Russian troops are attempting to grind down resistance in Mariupol to consolidate territory along Ukraine’s coast, but Ukrainian and western officials said the defence of the city continued.
The Pentagon noted there were indications Ukraine was “willing and able” to take back territory from Russia, but the senior defence official did not verify reports of Russian troops being pushed out of Makariv.
Taking control of Makariv would place Ukrainian troops at an important crossroads to the west of Kyiv, allowing them to pressure supply routes to Russian forces.
Russia’s troops over the past week have taken defensive positions within artillery range of Kyiv and Kharkiv, Ukraine’s biggest cities. Early on Wednesday, Russian forces shelled a shopping mall and other commercial and residential buildings on the outskirts of Kyiv, according to the local authorities. They also bombed a bridge over the river Desna that connected Kyiv with Chernihiv, north of the capital, said the regional military administration.
A UK intelligence update on Wednesday noted that while the battlefield across Ukraine remained largely static, Russian forces were “likely conducting a period of reorganisation before resuming large-scale offensive operations”.
The UK Ministry of Defence noted Putin’s troops were “attempting to envelop Ukrainian forces in the east of the country” by advancing from the direction of Kharkiv in the north and Mariupol in the south.
Officials in Kyiv have issued further warnings on the “possibility” of troops from neighbouring Belarus crossing the border, opening a new front.

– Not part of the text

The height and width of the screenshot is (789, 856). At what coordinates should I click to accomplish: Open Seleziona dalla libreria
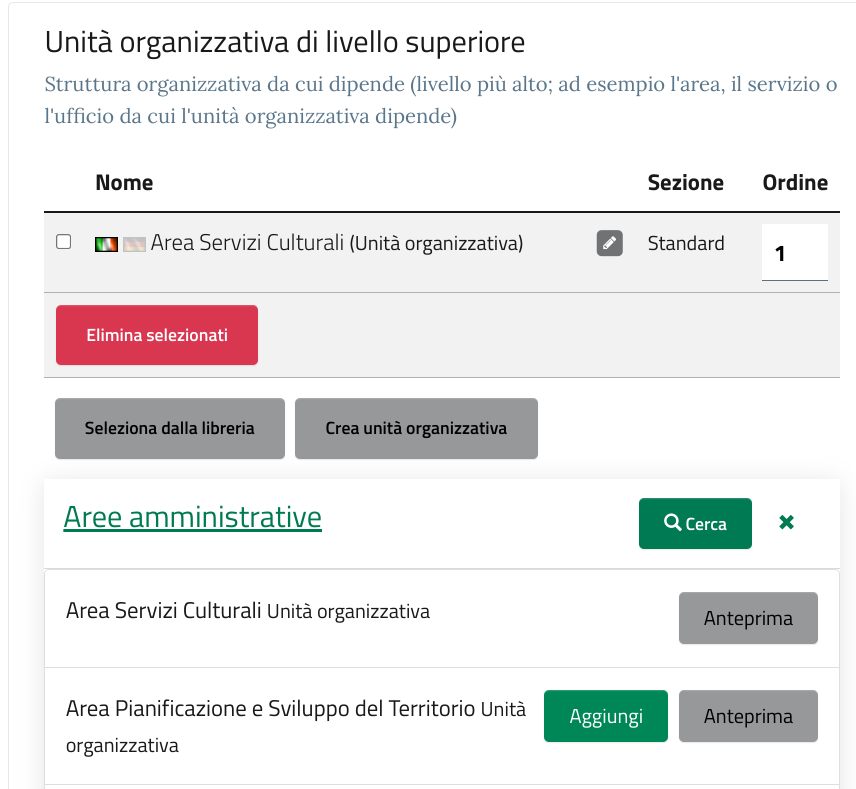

Alexander Lukashenko, the authoritarian president of Belarus, has allowed Russia to use his country’s territory to invade Ukraine. In an update on Wednesday, Ukraine’s military noted “the active movement of Russian and Belarusian military equipment and its further accumulation along the Ukrainian border”.
But it added that “a large number of personnel as well as some commanders are refusing to participate in the occupation of [Ukraine]”. While the claim cannot be independently verified, one senior western diplomat in Ukraine said Belarusian generals were reluctant to deploy soldiers who had never fought a war outside its borders. “They know they are poorly trained and equipped,” said one.